__Given data__.

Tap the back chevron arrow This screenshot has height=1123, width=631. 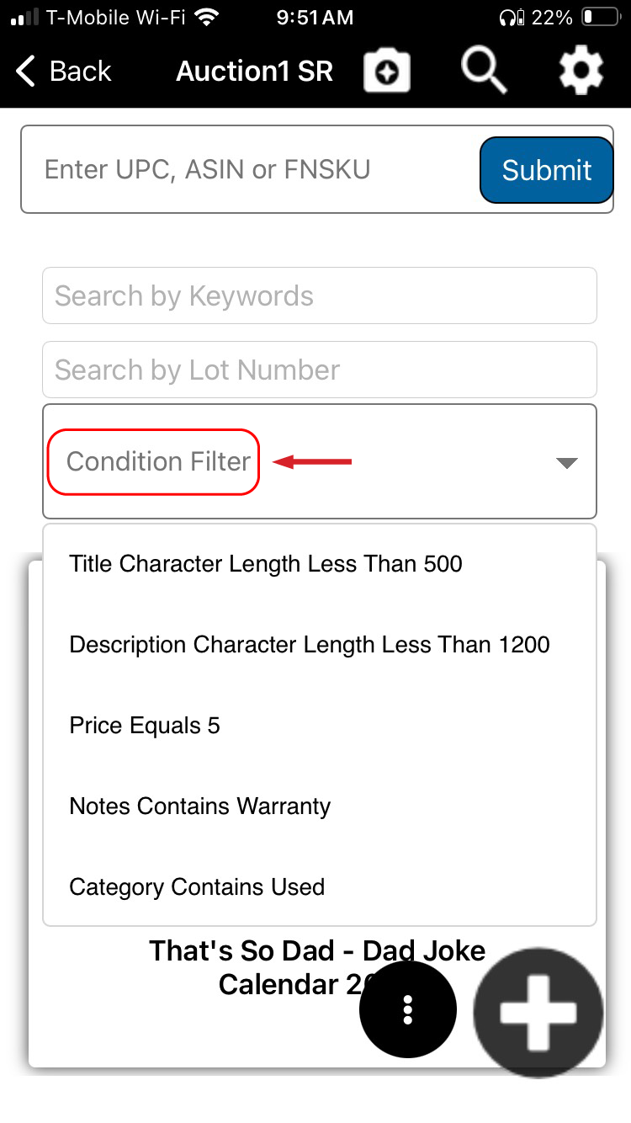[x=26, y=72]
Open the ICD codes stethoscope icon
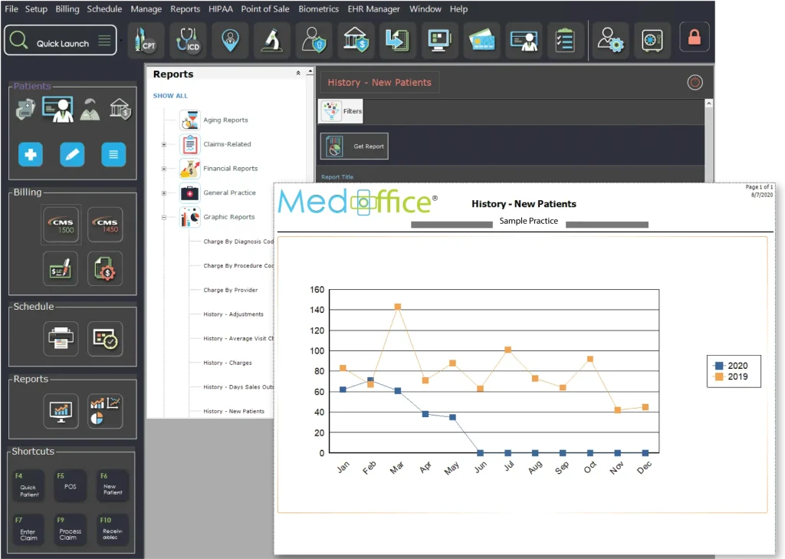Screen dimensions: 785x559 coord(187,41)
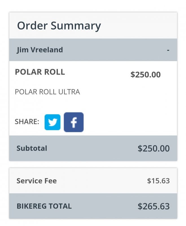Click the Subtotal label
The image size is (186, 226).
[32, 148]
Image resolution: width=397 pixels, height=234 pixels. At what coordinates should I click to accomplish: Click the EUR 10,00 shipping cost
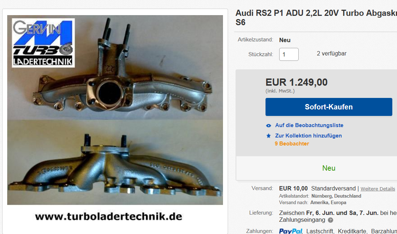click(x=293, y=189)
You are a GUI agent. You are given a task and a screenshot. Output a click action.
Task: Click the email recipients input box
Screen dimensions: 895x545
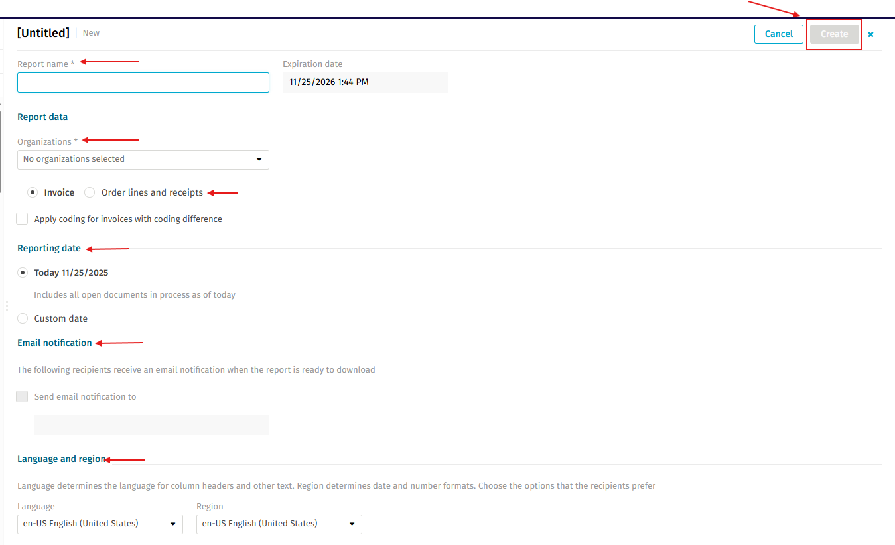click(151, 425)
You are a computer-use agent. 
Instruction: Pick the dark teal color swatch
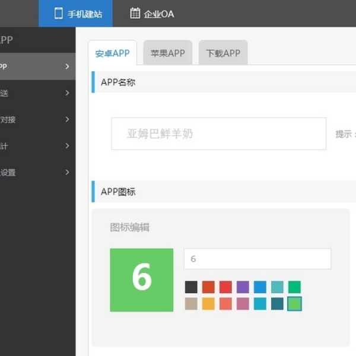(x=277, y=304)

__Task goal__. Copy out, in full, each line above that has the word "agent" in it.

__Solution__.
You are a GUI agent. You are given a task and a screenshot. Output a click action.
You are a computer-use agent. 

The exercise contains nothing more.